> **ACTION ITEM**: Reproduce the lines character for character, starting with the very first line and ending with the line that contains "x-tick-label: 30 is", including both.

SUPPLIED INFORMATION section start

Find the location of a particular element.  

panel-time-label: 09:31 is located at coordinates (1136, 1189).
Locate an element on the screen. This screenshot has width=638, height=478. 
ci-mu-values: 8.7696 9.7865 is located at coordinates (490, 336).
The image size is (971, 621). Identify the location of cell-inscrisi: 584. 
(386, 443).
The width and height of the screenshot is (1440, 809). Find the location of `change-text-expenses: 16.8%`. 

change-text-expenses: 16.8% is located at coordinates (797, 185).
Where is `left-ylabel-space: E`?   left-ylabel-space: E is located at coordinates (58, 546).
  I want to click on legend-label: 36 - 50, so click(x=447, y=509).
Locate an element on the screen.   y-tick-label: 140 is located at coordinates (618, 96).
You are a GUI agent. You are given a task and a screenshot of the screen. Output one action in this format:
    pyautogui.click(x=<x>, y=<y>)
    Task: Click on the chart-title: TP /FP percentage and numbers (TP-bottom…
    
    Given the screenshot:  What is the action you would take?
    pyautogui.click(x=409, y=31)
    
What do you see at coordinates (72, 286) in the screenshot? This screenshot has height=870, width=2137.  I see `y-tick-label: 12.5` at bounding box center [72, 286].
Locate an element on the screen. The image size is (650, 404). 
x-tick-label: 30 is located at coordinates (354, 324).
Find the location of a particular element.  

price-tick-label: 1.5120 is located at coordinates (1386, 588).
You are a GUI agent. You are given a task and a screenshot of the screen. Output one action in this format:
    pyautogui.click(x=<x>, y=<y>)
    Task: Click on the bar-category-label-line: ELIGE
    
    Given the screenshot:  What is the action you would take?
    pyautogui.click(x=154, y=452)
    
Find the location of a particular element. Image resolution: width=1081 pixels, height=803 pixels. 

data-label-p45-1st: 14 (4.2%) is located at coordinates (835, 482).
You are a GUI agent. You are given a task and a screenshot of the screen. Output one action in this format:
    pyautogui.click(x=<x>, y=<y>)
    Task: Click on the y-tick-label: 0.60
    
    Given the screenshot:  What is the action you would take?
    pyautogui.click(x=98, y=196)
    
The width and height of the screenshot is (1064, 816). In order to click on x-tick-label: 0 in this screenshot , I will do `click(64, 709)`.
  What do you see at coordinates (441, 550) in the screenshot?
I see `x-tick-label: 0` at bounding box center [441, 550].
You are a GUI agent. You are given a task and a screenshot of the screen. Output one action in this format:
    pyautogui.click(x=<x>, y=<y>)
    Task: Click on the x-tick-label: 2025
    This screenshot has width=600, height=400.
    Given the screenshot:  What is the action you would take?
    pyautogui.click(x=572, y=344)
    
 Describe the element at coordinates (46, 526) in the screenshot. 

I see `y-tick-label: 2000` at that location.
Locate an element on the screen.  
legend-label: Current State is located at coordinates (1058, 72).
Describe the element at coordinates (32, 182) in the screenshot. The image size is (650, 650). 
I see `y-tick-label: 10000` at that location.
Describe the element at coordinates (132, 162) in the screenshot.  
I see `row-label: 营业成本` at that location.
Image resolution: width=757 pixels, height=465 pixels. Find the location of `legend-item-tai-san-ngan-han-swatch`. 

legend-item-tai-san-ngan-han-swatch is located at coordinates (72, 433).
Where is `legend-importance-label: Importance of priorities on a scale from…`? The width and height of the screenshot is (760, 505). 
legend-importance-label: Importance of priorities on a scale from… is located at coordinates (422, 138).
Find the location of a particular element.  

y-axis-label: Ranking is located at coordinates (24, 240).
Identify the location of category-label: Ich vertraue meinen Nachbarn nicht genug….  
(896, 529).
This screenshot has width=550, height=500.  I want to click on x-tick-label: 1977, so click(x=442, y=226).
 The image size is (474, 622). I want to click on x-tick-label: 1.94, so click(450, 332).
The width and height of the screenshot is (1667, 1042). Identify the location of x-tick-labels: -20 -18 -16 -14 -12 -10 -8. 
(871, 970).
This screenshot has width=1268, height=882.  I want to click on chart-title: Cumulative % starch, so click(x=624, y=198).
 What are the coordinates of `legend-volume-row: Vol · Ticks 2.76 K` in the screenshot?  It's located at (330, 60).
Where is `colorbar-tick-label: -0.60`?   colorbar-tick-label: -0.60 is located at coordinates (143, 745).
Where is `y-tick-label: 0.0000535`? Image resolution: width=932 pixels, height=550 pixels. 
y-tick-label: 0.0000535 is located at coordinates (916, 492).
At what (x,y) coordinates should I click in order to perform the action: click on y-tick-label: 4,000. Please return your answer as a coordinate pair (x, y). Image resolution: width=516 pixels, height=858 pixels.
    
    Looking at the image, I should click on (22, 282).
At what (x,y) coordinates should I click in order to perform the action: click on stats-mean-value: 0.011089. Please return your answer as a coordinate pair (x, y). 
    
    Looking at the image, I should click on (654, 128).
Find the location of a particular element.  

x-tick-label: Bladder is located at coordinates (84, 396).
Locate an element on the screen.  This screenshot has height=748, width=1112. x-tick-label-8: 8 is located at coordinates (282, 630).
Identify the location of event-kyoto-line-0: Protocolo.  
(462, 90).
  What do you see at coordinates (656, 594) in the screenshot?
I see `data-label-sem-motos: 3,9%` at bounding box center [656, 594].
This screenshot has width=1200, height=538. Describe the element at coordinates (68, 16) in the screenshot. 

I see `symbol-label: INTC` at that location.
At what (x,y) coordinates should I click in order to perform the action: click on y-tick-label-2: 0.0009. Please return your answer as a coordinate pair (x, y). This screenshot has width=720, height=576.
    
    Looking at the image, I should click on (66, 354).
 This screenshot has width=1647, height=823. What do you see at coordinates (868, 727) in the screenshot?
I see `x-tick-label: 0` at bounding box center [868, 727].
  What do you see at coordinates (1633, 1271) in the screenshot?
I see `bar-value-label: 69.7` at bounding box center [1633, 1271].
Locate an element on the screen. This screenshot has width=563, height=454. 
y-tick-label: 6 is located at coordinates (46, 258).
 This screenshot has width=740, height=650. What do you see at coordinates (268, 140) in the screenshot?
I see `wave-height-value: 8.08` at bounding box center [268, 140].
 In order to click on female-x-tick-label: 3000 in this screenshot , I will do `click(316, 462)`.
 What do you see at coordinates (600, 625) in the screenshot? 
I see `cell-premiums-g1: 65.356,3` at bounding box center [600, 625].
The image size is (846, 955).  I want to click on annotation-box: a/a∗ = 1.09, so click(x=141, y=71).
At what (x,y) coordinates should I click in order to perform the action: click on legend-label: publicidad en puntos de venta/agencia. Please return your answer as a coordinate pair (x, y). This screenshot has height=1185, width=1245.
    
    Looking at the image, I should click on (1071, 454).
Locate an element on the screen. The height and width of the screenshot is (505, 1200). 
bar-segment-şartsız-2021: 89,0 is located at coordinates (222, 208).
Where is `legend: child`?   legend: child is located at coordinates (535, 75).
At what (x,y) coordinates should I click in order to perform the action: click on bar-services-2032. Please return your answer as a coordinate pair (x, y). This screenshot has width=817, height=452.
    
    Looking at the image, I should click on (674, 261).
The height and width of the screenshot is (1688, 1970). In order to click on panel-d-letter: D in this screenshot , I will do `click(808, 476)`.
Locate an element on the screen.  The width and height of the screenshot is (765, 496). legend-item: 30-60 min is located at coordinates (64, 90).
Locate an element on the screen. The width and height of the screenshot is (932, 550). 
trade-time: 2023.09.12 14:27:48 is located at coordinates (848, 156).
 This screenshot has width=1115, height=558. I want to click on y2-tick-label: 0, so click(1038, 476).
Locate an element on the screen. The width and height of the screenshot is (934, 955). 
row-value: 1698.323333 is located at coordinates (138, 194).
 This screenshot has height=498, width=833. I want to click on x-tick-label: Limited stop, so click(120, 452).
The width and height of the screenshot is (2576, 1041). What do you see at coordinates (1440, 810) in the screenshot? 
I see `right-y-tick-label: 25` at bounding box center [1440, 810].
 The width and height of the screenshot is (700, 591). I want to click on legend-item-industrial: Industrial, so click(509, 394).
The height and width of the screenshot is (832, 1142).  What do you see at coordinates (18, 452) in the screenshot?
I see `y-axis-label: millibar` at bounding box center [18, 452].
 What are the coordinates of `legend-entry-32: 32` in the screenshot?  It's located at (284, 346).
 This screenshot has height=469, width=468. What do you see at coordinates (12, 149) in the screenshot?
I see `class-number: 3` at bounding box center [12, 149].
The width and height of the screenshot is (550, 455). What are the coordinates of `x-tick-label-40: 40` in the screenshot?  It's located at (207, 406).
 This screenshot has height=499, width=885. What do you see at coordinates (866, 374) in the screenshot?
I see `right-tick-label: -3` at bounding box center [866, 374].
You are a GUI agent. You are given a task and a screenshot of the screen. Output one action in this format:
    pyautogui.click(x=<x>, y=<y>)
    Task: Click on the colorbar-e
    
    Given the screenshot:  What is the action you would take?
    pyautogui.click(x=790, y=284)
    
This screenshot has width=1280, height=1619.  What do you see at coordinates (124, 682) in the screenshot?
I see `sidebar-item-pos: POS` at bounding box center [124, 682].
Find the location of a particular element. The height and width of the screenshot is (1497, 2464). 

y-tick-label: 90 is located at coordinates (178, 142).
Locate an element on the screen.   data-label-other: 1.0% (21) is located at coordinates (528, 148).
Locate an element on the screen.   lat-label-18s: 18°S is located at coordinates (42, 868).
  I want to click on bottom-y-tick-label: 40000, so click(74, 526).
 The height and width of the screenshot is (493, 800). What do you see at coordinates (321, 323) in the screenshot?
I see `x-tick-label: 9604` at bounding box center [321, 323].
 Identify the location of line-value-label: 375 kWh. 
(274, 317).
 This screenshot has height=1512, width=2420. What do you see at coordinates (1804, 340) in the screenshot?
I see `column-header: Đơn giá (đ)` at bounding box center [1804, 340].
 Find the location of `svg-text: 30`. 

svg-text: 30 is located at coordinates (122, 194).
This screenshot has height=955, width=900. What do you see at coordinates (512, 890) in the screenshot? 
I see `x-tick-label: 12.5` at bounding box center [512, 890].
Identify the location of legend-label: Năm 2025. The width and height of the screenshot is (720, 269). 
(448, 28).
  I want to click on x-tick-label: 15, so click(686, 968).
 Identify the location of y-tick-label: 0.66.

SUPPLIED INFORMATION section end

> **ANSWER FOR THIS EXERCISE**:
Find the location of a particular element.  

panel-time-label: 09:31 is located at coordinates (1136, 1189).
Locate an element on the screen. This screenshot has width=638, height=478. 
ci-mu-values: 8.7696 9.7865 is located at coordinates (490, 336).
The image size is (971, 621). Identify the location of cell-inscrisi: 584. 
(386, 443).
The width and height of the screenshot is (1440, 809). Find the location of `change-text-expenses: 16.8%`. 

change-text-expenses: 16.8% is located at coordinates (797, 185).
Where is `left-ylabel-space: E`?   left-ylabel-space: E is located at coordinates (58, 546).
  I want to click on legend-label: 36 - 50, so click(x=447, y=509).
Locate an element on the screen.   y-tick-label: 140 is located at coordinates (618, 96).
You are a GUI agent. You are given a task and a screenshot of the screen. Output one action in this format:
    pyautogui.click(x=<x>, y=<y>)
    Task: Click on the chart-title: TP /FP percentage and numbers (TP-bottom…
    
    Given the screenshot:  What is the action you would take?
    pyautogui.click(x=409, y=31)
    
What do you see at coordinates (72, 286) in the screenshot? This screenshot has height=870, width=2137.  I see `y-tick-label: 12.5` at bounding box center [72, 286].
Locate an element on the screen. The image size is (650, 404). 
x-tick-label: 30 is located at coordinates (354, 324).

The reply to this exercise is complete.